**EXERCISE DATA:**
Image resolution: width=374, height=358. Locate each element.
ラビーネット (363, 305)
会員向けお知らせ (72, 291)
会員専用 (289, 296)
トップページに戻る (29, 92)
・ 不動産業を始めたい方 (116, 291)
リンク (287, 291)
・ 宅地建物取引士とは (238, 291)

**WHAT YOU ARE ASKED TO DO:**
Select every line in the rows above that contains the string "width" and copy those lines.

**RESPONSE:**
Image resolution: width=374, height=358. Locate each element.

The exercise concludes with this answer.